Here, as elsewhere, she has her fine penetrative faculties all wide-awake, but there is no contriving or forcing of occasions: when she sees a way open before her, she strikes into it promptly, and pursues it with quiet yet energetic constancy; and whatever apt occasions emerge to her view, she throws herself into them at once, and, with a sort of divine tact, turns them to the best possible account in furtherance of her cherished hope. In this way the Poet manages to bring her character off clean and fragrant in our thoughts, by making us feel that in whatever blame might else attach to her acts, the circ.u.mstances only are responsible, while to her belongs the credit of using those circ.u.mstances purely, wisely, and well.

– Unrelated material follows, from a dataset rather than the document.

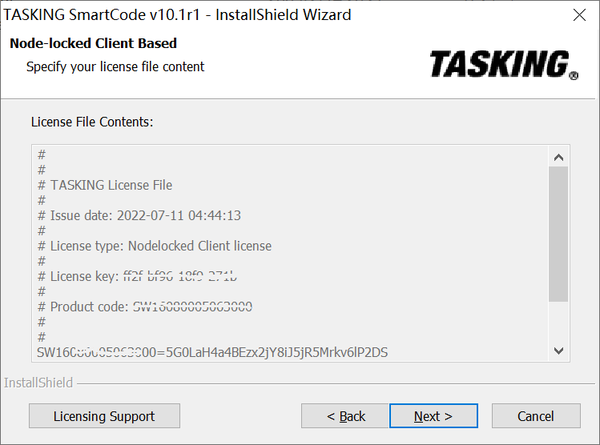Click the license contents scroll down arrow
Image resolution: width=600 pixels, height=445 pixels.
[x=559, y=351]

It is further observable, and a very material point too, that Helena seems to think the better of Bertram for his behaviour towards her: she takes it as evidence at least of honesty in him, and of a certain downrightness of character, that shrinks from a life of appearances, and knows not how to affect what he does not feel. So far from blaming his indifference, she rather blames herself as having brought him into a false position. She loves him simply because she cannot help it; she wants him to love her for the same reason; and the point she aims at is so to act and be and appear, that he cannot help loving her. She knows right well that the choice must be mutual, else marriage is rather a sacrilege than a sacrament; and the great question is, how she may win him to reciprocate her choice: nothing less than this will suffice her; and she justly takes it as her part to _inspire_ him with the feeling, understanding perfectly that neither talk nor force can be of any use to that end. Even a love that springs from a sense of duty is not what she wants: her own love did not spring from that source. So she "would not have him till she does deserve him," yet knows not how that desert should ever be: still she cannot put off the faith that love will sooner or later triumph, if worthily shown by deeds. He is much noted as a fine instance of manly beauty: all are taken with his handsome person. It is not, probably ought not to be, in womanhood, to be proof against such attractions. In the sweetness of their youthful intercourse, this has silently got the mastery of her thoughts, and penetrated her being through and through:
"Twas pretty, though a plague, To see him every hour; to sit and draw His arched brows, his hawking eye, his curls, In our heart's table."
And now she must needs strive with all her might, by loving ways, by kind acts, by self-sacrificing works, to catch his heart, as he has caught hers. Then too a holy instinct of womanhood teaches her that a man must be hard indeed, to resist the wedded mother of his children, and most of all, to keep his heart untouched by the power of a wife when burdened with a mother's precious wealth. Therewithal she rightly apprehends the danger Bertram is in from the wordy, cozening squirt, the bedizened, scoundrelly dandiprat, who has so beguiled his youth and ignorance. She must bless and sweeten him out of that contagion into the religion of home; and she feels that nothing but an honourable love of herself can save him. This she aims at, and finally accomplishes.